Built a Machine Learning Pipeline to categorize emergency messages based on the needs communicated by senders

Primary LanguagePython


ETL Pipeline

In a Python script, process_data.py:

  • Loads the messages and categories datasets
  • Merges the two datasets
  • Cleans the data
  • Stores it in a SQLite database

ML Pipeline

In a Python script, train_classifier.py:

  • Loads data from the SQLite database
  • Splits the dataset into training and test sets
  • Builds a text processing and machine learning pipeline
  • Trains and tunes a model using GridSearchCV
  • Outputs results on the test set
  • Exports the final model as a pickle file

Project Motivation

In this project, I apply skills I learned in Data Engineering Section to analyze disaster data from Figure Eight to build a model for an API that classifies disaster messages.


  • Run run.py directly if DisasterResponse.db and claasifier.pkl already exist.

  • Run the following commands in the project's root directory to set up your database and model.

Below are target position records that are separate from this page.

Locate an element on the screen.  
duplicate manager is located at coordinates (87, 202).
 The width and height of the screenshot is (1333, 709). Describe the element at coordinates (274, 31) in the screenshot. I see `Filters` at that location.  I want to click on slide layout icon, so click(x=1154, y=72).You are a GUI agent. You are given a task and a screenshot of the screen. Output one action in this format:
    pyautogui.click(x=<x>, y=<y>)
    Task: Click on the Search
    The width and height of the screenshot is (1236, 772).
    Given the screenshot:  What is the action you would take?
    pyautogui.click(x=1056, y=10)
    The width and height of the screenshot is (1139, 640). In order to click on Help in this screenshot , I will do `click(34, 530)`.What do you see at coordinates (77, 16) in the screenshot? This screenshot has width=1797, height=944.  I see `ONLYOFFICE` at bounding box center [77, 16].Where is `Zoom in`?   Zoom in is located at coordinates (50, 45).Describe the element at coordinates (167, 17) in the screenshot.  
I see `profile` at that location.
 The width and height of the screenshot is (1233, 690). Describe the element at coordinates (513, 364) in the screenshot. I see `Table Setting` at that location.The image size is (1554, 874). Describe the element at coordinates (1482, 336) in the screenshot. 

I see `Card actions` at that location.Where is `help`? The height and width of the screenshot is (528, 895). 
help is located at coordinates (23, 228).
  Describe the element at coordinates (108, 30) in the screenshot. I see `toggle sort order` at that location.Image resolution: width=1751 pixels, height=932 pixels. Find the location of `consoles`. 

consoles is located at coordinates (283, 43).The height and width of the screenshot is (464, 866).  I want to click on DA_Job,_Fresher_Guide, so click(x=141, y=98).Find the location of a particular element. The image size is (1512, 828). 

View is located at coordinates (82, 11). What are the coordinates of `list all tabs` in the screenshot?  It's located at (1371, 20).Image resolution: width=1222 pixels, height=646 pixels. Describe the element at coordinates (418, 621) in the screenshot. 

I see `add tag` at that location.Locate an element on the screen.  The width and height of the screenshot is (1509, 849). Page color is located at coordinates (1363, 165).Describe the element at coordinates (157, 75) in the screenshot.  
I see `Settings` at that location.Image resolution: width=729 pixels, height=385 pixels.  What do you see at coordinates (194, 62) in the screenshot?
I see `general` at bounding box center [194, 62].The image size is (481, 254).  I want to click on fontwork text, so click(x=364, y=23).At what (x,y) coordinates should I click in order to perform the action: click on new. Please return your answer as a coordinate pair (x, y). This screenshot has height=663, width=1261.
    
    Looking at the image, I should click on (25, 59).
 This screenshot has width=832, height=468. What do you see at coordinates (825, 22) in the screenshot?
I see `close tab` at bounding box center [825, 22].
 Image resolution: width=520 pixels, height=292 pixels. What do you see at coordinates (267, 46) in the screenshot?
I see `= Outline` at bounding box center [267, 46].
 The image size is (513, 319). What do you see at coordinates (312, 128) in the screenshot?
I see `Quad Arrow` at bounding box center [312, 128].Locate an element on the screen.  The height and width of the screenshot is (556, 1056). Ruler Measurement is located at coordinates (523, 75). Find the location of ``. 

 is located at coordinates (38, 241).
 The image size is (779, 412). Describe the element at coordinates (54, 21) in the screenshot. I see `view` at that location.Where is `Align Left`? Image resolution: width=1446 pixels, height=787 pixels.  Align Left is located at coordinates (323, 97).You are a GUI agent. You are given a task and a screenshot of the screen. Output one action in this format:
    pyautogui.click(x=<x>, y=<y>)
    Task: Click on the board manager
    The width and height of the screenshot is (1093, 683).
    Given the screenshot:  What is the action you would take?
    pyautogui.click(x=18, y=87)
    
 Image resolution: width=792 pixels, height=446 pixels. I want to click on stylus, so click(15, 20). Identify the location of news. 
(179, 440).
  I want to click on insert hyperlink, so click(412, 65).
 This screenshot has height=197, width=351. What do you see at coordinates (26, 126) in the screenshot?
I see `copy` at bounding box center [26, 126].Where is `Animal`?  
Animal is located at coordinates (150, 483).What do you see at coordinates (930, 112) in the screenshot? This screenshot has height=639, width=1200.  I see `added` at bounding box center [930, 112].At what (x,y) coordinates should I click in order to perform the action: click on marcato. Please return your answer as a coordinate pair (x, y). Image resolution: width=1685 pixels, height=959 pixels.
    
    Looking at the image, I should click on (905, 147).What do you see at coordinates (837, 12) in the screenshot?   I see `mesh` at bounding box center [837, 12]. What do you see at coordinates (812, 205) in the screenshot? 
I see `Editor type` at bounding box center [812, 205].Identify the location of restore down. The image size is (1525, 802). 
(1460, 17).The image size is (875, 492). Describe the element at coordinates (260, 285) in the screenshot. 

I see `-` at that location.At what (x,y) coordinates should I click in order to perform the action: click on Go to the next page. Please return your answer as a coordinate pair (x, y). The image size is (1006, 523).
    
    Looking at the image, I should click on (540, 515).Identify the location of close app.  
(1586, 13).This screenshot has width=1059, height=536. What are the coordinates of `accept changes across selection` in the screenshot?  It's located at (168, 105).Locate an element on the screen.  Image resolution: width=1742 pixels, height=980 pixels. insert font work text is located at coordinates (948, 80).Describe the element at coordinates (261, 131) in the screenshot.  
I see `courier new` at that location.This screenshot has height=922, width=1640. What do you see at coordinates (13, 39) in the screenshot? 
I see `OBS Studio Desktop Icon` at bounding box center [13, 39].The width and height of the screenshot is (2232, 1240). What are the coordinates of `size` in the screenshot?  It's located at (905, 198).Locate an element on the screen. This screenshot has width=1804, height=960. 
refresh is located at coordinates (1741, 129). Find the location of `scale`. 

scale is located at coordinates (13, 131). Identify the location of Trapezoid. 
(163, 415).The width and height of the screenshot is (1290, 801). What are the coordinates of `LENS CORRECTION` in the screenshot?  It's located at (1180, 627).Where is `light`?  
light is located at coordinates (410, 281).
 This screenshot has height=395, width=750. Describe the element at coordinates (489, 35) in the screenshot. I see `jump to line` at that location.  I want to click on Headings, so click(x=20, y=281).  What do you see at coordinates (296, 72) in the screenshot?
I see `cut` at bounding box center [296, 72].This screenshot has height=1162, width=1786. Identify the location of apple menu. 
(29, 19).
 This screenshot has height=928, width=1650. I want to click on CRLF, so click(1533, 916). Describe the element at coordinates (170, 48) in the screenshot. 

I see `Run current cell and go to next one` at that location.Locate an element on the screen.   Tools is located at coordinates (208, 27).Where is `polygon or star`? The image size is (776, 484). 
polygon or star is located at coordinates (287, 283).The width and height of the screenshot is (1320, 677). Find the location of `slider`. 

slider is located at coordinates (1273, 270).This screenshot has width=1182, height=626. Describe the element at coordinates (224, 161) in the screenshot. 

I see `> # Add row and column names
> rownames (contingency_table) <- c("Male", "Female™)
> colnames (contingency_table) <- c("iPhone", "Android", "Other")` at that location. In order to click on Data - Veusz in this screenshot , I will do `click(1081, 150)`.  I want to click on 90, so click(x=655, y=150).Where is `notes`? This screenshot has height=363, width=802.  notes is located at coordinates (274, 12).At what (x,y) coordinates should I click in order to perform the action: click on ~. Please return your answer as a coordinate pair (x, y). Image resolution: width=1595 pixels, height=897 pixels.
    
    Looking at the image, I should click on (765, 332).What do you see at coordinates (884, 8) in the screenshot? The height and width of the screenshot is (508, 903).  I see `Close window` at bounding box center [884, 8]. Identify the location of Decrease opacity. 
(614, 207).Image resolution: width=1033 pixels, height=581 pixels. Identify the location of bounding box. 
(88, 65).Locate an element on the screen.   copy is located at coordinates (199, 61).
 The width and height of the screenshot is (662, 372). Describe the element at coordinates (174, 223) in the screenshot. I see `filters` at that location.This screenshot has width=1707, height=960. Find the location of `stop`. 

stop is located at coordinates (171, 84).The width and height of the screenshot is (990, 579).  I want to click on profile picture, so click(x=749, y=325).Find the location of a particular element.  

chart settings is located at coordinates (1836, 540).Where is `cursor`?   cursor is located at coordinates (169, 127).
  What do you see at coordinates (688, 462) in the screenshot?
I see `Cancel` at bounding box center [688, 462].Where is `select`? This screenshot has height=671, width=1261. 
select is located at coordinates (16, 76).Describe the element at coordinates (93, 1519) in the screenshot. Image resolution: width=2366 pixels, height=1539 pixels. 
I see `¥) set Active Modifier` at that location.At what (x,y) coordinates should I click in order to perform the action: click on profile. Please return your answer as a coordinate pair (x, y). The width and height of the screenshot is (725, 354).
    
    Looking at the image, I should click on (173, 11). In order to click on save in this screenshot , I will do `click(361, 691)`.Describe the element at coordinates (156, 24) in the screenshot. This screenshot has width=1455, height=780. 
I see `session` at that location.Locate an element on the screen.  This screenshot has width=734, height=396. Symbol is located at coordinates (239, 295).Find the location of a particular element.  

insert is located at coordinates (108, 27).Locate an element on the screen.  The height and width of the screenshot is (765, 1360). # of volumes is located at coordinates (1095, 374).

To run ETL pipeline that cleans data and stores in database python

  • data/process_data.py data/disaster_messages.csv data/disaster_categories.csv data/DisasterResponse.db

To run ML pipeline that trains classifier and saves

  • python models/train_classifier.py data/DisasterResponse.db models/classifier.pkl

Run the following command in the app's directory to run your web app.

  • python run.py